> _Texto extraído_:
===============

Partimos, primeiramente, dos estudos jornalísticos feito nas primeiras
décadas do século XX, em especial nos Estados Unidos, que
difundiram os conceitos de objetividade e imparcialidade. Foram criados
padrões para a apuração das informações
e construção dos textos. Segundo Zanchetta Júnior
(2004), nesta época e, sobretudo, neste mesmo país, ocorreu
uma reforma jornalística que muito influenciou a televisão
com os padrões da notícia objetiva e sintética, distanciando
a notícia da crítica explícita.
Porém, recentes estudos jornalísticos e lingüísticos
têm observado que estas técnicas propostas pelas escolas
norte-americanas não garantem a neutralidade das publicações.
Na verdade, o que se criou foi um mito, o mito da imparcialidade. Neste
caso, o mito nos impede de lermos uma notícia com a crítica
necessária para compreender que
entre o fato
e a versão que dele publica qualquer veículo de comunicação
de massa há a mediação de um jornalista (não
raro, de vários jornalistas), que carrega consigo toda uma formação
cultural, todo um background pessoal, eventualmente opiniões muito
firmes a respeito do próprio fato que está testemunhando,
o que o leva a ver o fato de maneira distinta de outro companheiro com
formação, background e opiniões diversas (Rossi,
1985: 10).
Paralelamente,
podemos citar um trecho do artigo de Eduardo Guimarães (2001, pp.
14-15): “o acontecimento para o jornal, aquilo que é enunciável
como notícia, não se dá por si, como evidência,
mas é constituído pela própria prática do
discurso jornalístico.
Para Lustosa (1996), a imparcialidade é um mito criado para preservar
o discurso e os interesses do próprio veículo. Valorizando
este mito, a mídia jornalística é capaz de seguir
suas tendências próprias, seja por motivos econômicos,
políticos ou ideológicos, fazendo com que esta parcialidade
transpareça a seu público como se fosse a única verdade
existente.
Além disso, como afirma L. Guimarães (2003), existe uma
receptividade característica da televisão: "De todos
os meios predominantemente visuais do jornalismo, a televisão é
o mais passivo. Para ter acesso a seu conteúdo, basta o movimento
de um dedo; até mesmo os olhos podem ficar imóveis"
(p. 65).
Do ponto de vista lingüístico, existe ainda um outro fator
que torna importante o estudo do discurso político nos telejornais.

===============

> _Dados extraídos_:
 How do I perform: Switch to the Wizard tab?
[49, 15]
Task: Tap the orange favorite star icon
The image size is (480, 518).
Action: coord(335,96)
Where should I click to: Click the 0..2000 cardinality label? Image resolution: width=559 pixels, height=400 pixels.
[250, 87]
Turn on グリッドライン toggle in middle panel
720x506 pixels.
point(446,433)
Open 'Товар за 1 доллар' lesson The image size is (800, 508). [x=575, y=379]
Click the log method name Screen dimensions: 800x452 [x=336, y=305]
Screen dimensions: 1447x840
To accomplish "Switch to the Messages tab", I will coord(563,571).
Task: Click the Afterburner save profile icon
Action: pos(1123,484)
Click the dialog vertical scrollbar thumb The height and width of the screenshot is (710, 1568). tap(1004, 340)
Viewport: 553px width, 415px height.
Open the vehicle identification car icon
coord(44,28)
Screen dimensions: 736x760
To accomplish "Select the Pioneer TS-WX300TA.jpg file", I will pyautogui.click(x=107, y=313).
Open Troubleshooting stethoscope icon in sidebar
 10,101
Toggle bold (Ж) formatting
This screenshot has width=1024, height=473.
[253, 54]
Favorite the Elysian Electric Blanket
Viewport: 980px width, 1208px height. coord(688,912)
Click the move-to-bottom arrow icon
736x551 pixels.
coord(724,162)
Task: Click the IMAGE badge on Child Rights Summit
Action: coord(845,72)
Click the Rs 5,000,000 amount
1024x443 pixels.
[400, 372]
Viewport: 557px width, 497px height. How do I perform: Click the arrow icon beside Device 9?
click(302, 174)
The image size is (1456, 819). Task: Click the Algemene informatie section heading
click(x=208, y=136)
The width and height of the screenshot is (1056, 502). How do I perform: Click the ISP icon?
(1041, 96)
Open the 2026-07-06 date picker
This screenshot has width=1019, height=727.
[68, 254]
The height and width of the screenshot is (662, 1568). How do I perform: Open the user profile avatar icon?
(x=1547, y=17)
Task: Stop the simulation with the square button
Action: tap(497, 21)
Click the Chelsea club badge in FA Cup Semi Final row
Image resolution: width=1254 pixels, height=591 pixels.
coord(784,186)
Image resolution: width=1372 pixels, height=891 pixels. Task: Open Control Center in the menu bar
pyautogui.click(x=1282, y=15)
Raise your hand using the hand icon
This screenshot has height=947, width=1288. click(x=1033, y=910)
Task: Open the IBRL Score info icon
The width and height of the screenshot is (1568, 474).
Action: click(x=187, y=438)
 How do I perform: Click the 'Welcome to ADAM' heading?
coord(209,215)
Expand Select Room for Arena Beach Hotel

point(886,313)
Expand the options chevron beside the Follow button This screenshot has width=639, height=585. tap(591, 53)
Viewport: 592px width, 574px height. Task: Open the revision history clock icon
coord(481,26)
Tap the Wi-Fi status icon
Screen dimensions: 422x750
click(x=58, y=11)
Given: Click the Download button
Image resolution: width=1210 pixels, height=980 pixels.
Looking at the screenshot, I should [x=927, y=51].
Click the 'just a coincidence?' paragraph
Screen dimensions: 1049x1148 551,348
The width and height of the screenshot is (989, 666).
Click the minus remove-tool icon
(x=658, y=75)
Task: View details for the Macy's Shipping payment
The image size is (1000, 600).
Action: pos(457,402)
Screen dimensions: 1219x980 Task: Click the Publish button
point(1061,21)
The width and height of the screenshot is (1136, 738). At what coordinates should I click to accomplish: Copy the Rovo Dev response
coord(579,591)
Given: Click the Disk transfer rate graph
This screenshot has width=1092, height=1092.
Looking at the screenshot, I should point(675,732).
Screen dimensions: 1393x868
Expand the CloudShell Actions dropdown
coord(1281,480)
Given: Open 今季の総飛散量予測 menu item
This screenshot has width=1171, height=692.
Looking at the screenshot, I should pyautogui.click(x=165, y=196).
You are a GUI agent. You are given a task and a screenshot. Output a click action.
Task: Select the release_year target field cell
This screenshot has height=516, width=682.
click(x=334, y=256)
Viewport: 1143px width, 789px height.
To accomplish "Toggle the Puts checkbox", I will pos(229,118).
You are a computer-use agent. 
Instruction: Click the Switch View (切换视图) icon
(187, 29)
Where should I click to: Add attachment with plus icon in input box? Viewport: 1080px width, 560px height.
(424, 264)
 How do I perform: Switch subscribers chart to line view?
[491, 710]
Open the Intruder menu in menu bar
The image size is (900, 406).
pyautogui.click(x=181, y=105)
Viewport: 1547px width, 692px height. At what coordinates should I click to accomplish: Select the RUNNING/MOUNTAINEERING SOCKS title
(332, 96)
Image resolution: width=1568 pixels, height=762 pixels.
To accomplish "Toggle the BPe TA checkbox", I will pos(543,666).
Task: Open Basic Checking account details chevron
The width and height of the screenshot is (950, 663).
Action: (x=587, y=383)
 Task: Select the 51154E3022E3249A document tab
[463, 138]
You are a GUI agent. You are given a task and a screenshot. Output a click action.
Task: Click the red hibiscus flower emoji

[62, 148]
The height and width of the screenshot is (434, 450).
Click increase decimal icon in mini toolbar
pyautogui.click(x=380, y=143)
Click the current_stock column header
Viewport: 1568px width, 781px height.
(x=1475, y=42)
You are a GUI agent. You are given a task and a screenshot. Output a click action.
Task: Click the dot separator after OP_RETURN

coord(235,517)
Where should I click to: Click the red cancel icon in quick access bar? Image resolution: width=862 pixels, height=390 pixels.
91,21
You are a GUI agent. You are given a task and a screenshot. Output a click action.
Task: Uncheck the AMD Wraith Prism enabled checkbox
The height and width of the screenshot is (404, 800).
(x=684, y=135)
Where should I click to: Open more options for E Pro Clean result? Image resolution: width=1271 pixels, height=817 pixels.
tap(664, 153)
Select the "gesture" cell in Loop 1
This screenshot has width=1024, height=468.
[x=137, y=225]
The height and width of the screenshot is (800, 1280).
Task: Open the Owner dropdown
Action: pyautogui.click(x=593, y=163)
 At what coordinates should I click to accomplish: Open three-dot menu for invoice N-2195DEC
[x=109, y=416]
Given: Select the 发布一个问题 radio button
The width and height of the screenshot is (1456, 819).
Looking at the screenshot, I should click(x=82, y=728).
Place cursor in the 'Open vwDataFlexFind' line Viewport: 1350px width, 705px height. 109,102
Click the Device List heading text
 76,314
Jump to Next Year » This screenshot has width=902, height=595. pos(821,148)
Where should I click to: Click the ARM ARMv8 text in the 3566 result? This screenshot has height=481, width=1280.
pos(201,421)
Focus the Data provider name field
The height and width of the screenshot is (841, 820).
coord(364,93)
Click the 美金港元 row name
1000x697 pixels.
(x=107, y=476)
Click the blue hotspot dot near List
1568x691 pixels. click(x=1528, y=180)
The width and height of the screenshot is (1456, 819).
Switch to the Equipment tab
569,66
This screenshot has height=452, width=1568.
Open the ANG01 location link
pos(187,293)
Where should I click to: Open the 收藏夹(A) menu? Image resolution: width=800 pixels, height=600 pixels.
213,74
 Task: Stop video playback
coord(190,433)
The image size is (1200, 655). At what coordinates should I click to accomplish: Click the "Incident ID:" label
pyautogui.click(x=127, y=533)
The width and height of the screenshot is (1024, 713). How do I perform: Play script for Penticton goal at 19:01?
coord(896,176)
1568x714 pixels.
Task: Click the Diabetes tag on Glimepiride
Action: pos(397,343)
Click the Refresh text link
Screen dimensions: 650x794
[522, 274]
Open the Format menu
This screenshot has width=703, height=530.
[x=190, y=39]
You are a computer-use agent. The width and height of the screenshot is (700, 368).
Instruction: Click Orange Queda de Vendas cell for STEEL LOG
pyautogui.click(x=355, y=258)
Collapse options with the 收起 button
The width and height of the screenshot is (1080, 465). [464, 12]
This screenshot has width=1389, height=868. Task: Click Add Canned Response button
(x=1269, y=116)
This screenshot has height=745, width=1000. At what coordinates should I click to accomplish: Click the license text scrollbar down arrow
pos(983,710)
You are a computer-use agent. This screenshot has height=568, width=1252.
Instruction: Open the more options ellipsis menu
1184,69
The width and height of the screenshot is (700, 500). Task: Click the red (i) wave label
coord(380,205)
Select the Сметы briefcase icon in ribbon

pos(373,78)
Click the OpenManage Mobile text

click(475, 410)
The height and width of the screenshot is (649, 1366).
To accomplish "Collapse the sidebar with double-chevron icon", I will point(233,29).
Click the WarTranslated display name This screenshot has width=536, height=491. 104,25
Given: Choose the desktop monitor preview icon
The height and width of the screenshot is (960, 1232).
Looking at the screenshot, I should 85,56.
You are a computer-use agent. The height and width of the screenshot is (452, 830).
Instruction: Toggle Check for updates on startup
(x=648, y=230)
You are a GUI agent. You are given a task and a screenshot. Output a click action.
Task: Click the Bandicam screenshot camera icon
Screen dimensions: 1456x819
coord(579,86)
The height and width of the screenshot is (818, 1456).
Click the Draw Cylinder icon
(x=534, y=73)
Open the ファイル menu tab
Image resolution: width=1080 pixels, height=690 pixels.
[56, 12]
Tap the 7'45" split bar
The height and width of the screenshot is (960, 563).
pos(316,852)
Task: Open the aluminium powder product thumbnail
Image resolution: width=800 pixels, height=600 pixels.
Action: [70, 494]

===============

> _Tarefa proposta 1_:
Transcreva, do texto sobre o mito da imparcialidade jornalística, tudo o que vai desde "Além disso, como" até "político nos telejornais.".
> _Tarefa proposta 2_:
De acordo com o texto sobre o mito da imparcialidade jornalística, com que finalidade, segundo Lustosa (1996), teria sido criado o mito da imparcialidade?
> _Tarefa proposta 3_:
Dê prosseguimento ao texto sobre o mito da imparcialidade jornalística a partir de sua última frase.

> _Resposta redigida 1_:
Além disso, como afirma L. Guimarães (2003), existe uma
receptividade característica da televisão: "De todos
os meios predominantemente visuais do jornalismo, a televisão é
o mais passivo. Para ter acesso a seu conteúdo, basta o movimento
de um dedo; até mesmo os olhos podem ficar imóveis"
(p. 65).
Do ponto de vista lingüístico, existe ainda um outro fator
que torna importante o estudo do discurso político nos telejornais.

> _Resposta redigida 2_:
Para preservar o discurso e os interesses do próprio veículo.

> _Resposta redigida 3_:
Por diversos interesses, o que utopicamente deveria ser uma matéria
imparcial, torna-se praticamente uma propaganda na mídia jornalística.
Eni Orlandi (1996) faz menção a este assunto no trecho a
seguir:
Há,
atualmente, um silenciamento do discurso político, que desliza
para o discurso empresarial, neoliberal, em que tudo é igual (o
político, o empresarial, o jurídico, etc). Nesse sentido,
se se pode dizer que a mídia é lugar de interpretação,
ela rege a interpretação para imobilizá-la (p. 16).
Tendo em
vista estas exposições, pode-se assentar a problemática
desta pesquisa sob dois aspectos. De um lado, a importância do telejornal
nos processos de comunicação e formação da
opinião pública. Por outro, a relevância do processo
de importantes mudanças pelo qual está passando o Brasil
neste momento, provocando significativas alterações nos
rumos sociais, políticos e econômicos do país.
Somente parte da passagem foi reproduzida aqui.